Football Recruiting

Orangebloods Profile: Kennedy Brown

Texas is hoping to land 5-star Kingwood offensive tackle Kennedy Brown.
Texas is hoping to land 5-star Kingwood offensive tackle Kennedy Brown.

Kennedy Brown’s Recruiting Rankings

Orangebloods: DIAMOND (800k+)

Rivals Industry: National (10), CB (2), Texas (3)

Rivals: National (15), OT (3), Texas (3)

247: National (28), OT (3), Texas (4)

ESPN: National (2), OT (1), Texas (2)

Scouting Strengths

* A dominant player at the point of attack in the running game.

* Not exactly elite feet, but moves pretty effortlessly on his feet. Just a natural mover as a player. 

* Long arms helps compensate for shortish-tackle frame.

* Plays with tremendous balance.

​* An absolute finisher of blocks. He plays to get guys on the ground. 

* Plays with really good pad leverage. Seems very well coached.

* Would seem to have a high basement. At worst, he feels like a really strong multi-year starter. 

Scouting Weaknesses

* Tweener tackle/guard prospect physically. There’s no way to get around the fact that he is built a little more like DJ Campbell than Kelvin Banks. 

* While I think he has good feet for pass blocking at the next level, I’m not sure he has elite left tackle feet, which would mean he lacks elite height and footwork. 

* Doesn’t seem to be used on the move in the running game a bunch and there’s no sense of whether he’s good in space, even if he possesses very good feet. It’s kind of surprising not to see a guy with his agility to not be used more in the screen game or in more counter-action. 

* His talent is a little more evolved than a lot of his peers. He’s not as raw as someone like Ismael Camara. Maybe not quite the ceiling, but a higher basement. 

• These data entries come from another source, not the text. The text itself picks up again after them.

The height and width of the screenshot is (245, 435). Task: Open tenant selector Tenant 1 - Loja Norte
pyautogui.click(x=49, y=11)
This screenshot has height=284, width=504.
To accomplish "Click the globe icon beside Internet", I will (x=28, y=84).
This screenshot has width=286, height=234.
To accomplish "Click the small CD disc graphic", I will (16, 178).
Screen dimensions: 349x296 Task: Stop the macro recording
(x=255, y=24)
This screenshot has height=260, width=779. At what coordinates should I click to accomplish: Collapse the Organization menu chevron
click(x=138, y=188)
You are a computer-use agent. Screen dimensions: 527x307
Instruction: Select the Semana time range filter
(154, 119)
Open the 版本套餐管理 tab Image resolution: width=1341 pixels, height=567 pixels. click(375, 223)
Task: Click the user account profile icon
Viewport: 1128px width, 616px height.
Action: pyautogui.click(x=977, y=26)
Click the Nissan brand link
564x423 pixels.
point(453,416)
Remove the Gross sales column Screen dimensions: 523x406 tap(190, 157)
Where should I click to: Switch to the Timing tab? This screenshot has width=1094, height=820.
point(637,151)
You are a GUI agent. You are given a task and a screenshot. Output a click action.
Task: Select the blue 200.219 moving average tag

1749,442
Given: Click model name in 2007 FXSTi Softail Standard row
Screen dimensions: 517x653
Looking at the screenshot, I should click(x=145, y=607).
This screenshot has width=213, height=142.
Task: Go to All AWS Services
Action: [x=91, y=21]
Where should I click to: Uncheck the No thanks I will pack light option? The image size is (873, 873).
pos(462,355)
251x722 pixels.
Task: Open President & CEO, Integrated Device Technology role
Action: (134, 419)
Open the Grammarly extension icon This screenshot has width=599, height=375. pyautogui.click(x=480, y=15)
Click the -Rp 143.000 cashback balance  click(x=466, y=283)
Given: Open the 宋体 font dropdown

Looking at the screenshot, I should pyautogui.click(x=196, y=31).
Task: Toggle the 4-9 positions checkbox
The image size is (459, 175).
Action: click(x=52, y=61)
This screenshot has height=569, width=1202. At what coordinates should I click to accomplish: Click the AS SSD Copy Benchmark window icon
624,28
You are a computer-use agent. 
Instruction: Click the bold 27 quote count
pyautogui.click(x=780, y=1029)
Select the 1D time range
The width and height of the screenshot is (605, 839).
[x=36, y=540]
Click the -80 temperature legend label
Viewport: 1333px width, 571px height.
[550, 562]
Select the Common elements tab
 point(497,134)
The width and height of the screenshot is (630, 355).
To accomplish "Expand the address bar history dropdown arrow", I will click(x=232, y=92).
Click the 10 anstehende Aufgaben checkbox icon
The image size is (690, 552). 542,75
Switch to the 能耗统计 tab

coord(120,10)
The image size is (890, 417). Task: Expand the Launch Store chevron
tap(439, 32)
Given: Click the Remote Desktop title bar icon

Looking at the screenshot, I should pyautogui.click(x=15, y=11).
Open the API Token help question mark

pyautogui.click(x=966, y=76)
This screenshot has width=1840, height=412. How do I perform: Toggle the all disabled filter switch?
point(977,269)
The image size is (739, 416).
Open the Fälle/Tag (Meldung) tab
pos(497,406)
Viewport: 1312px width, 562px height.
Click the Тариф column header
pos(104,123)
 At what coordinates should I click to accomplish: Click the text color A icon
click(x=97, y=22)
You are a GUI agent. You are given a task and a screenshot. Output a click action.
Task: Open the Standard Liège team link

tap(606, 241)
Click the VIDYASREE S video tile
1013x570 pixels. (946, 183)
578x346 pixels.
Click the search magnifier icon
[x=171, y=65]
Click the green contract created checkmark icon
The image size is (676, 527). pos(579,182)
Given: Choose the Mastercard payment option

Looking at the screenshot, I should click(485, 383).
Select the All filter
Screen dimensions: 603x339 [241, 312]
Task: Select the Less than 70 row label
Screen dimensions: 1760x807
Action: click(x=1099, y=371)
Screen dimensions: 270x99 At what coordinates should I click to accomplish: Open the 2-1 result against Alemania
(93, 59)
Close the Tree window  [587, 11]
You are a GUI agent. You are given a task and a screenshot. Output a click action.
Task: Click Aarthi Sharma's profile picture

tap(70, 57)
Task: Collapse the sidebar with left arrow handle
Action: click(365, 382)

Former UT Player He Most Profiles Like…

D.J. Campbell (2022-2025)

Playing Time Projection

My natural instinct is to say that he’s a guy that could likely be ready to contend for a starting job somewhere along the offensive line by his second season on campus, likely following a redshirt year. The fact that his basement as a player seems fairly minimal, especially if he projects as more of a guard over the long haul, with his development. He’s going to need to diversity his blocking game a little from they focus on at Kingwood because there’s very little to his assignments beyond firing off straight ahead in the running game or pretty basic pass protection skill when he’s not going downhill. It’ll be an early to test to put him in situations in space that will ask more of him than I see on his high school film. Considering the financial fee associated with his recruitment, anyone that signs him will have some real urgency to get him on the field in year two (thinks Texas in 2025 with Brandon Baker). I can close my eyes and see him as a decent starter in year two, a plus-starter in year three and a candidates honor by year four at the latest. 

Financial Breakdown

1.5 million seems like a given. 1.75 million feels likely. 2.0+ million is possible. It’s a lot of cash and in signing him, you simply have to be prepared for some likely sunken developmental costs in year one. It is what it is. The question comes down to whether by the time you’ve invested 3-4 million on him in the first 24 months, are you getting a player that is going to be truly paying off the costs by the end of year two… Kelvin Banks did… D.J. Campbell most certainly did not. If you think you’re going to end up with a player closer to Banks… you pull the trigger. If you think he’s more Campbell, I think you’re going to have more hesitation. Ultimately, it comes down to whether you’re open minded to a sub 6-4 tackle playing on the left side? Not everyone is. Yet, at the end of the day this kid looks like a fairly certain future Sunday player. It’s more of a matter of what round are we talking about with his physical upside.